### Dataset entries
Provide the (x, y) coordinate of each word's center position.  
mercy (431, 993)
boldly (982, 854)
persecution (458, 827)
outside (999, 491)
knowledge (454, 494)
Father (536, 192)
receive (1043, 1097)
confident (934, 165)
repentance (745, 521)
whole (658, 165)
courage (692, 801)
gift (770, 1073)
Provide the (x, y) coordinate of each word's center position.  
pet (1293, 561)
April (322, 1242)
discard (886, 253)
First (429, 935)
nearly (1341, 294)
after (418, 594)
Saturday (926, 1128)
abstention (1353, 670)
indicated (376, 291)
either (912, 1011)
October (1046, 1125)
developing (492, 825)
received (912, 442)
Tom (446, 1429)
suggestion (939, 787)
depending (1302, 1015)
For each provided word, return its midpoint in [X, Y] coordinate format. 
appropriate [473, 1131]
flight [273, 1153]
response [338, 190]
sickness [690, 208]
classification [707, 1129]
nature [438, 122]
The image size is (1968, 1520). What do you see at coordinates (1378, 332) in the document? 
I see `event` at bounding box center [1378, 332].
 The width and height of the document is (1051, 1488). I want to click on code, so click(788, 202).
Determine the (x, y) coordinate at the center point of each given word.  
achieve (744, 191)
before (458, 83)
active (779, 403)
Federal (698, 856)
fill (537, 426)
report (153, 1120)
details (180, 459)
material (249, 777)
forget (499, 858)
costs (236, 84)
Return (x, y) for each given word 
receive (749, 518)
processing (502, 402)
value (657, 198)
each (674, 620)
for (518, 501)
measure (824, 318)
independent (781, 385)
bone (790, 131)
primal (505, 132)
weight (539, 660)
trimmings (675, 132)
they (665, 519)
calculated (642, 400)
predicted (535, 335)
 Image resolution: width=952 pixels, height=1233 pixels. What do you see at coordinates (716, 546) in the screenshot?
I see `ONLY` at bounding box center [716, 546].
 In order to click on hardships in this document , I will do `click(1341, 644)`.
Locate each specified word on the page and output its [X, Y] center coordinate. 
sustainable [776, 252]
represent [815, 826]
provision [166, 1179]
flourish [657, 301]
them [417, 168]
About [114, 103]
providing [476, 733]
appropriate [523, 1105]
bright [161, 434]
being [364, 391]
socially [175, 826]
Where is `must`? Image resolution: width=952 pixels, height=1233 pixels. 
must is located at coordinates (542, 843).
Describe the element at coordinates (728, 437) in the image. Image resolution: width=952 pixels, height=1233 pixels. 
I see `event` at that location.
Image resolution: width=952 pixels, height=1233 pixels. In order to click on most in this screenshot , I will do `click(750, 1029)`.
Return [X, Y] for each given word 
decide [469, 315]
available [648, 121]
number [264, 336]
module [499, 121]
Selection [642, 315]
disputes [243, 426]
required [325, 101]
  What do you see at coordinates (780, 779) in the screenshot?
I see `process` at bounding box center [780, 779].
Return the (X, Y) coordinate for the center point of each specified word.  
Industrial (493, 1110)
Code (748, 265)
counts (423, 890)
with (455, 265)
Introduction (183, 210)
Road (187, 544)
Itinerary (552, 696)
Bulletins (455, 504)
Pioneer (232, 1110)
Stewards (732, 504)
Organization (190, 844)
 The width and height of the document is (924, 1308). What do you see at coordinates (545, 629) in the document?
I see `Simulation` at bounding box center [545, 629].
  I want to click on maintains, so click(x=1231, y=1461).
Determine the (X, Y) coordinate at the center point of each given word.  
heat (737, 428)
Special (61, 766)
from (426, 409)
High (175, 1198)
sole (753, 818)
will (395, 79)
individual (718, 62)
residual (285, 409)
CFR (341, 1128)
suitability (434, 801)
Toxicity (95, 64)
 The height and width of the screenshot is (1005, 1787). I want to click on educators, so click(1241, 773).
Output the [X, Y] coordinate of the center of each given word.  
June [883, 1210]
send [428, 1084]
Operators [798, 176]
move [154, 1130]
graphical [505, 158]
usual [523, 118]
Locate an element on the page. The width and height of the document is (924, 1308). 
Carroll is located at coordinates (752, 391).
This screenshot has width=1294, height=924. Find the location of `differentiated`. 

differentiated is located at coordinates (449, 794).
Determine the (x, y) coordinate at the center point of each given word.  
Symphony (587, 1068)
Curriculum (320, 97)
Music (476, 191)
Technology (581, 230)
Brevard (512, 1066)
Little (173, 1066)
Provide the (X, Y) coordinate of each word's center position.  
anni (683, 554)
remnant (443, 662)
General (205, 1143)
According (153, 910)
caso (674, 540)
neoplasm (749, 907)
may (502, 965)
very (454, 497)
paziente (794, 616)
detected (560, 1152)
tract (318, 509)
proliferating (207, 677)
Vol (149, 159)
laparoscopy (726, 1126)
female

### Task goal
Format the lines from the one containing "weight (539, 660)" to the one containing "socially [175, 826]", both included, as a JSON list of strings with one string per line, leaving out any blank lines.

### Result of the exercise
[
  "weight (539, 660)",
  "trimmings (675, 132)",
  "they (665, 519)",
  "calculated (642, 400)",
  "predicted (535, 335)",
  " Image resolution: width=952 pixels, height=1233 pixels. What do you see at coordinates (716, 546) in the screenshot?",
  "I see `ONLY` at bounding box center [716, 546].",
  " In order to click on hardships in this document , I will do `click(1341, 644)`.",
  "Locate each specified word on the page and output its [X, Y] center coordinate. ",
  "sustainable [776, 252]",
  "represent [815, 826]",
  "provision [166, 1179]",
  "flourish [657, 301]",
  "them [417, 168]",
  "About [114, 103]",
  "providing [476, 733]",
  "appropriate [523, 1105]",
  "bright [161, 434]",
  "being [364, 391]",
  "socially [175, 826]"
]